Removing "Hidden Characters" on a file

Hi -

I'm having a problem with hidden characters on Linux. When I produced an output from Oracle database, there is a an extra "Hidden Character" included on the output. How can I remove that character? See below:

The extra dollar sign is creating a new line on my .csv output file. I tried using sed, but no luck.

Note: The '$' is not being included on HP-UX machines upon my query.

Hi

sed -e 's/InterUnit\$/InterUnit/g'  file.csv > file2.csv

Guru

1 Like

Try this..

 
tr -cd '\11\12\40-\176' < myfile1 > myfile2 
1 Like

Hi guru,

Thanks for the fast response but my problem is not solved using sed.

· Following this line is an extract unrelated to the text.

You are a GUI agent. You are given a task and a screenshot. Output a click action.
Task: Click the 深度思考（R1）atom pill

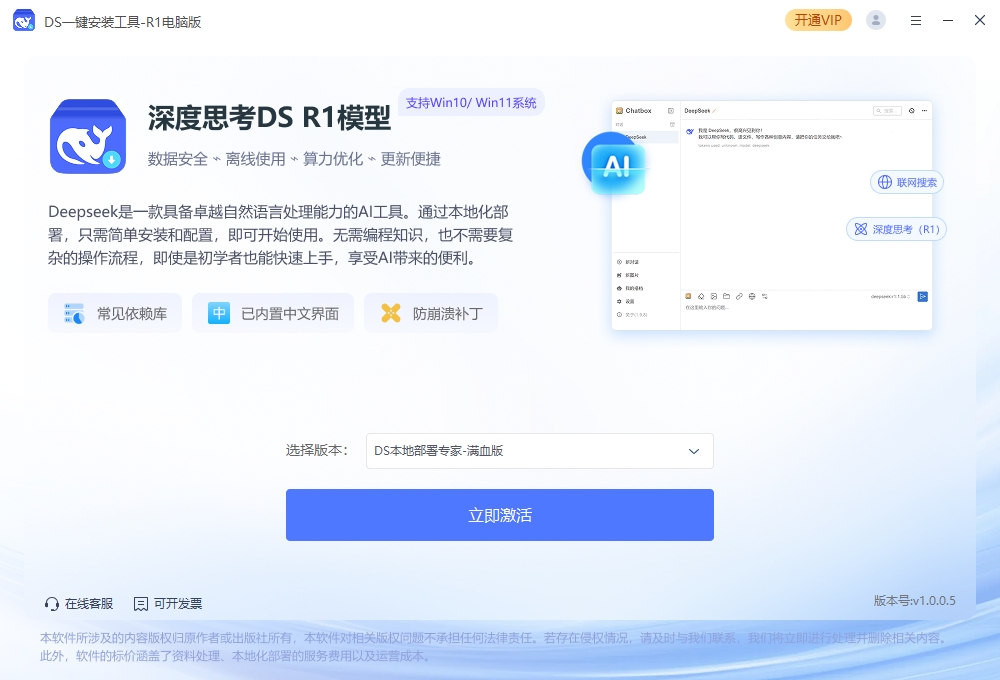[896, 229]
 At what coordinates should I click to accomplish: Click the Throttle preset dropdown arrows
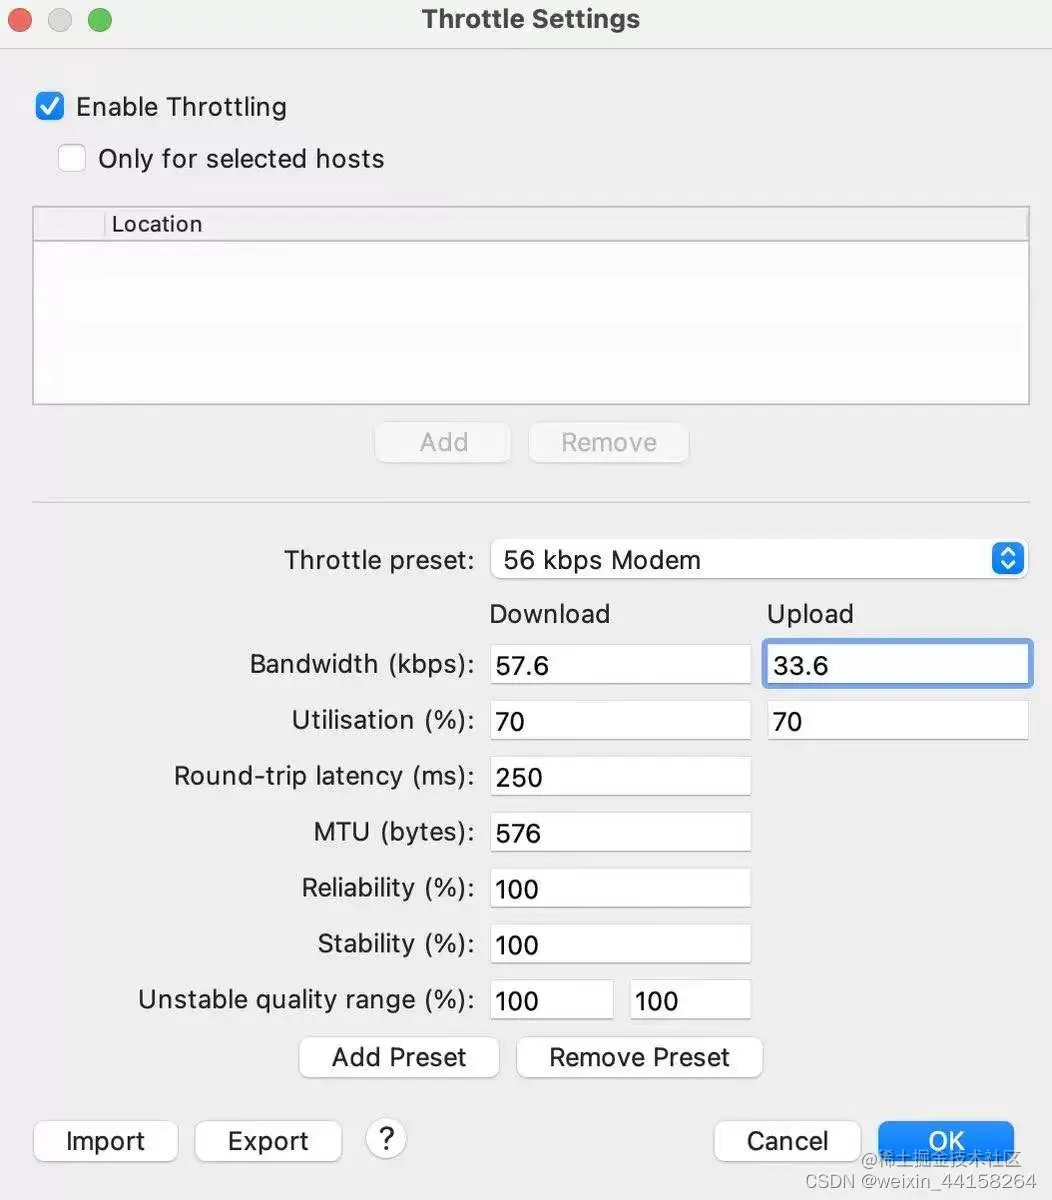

I tried using your command but the Linux still cannot interpret the hidden '$' even if we used a escape character. I can only view the '$' using the "set list" function of vi, but I cannot grep the string using a normal vi.

Also, I tried viewing the file using 'od -c' and the output is below:

The '$' is interpreted as "next line".

---------- Post updated at 03:23 PM ---------- Previous update was at 03:19 PM ----------

Hi itkamaraj,

Can you please explain what the command is doing? I can't see the '$' in there.

UPDATE: I tried the command tr -cd command, but the '$' is still there.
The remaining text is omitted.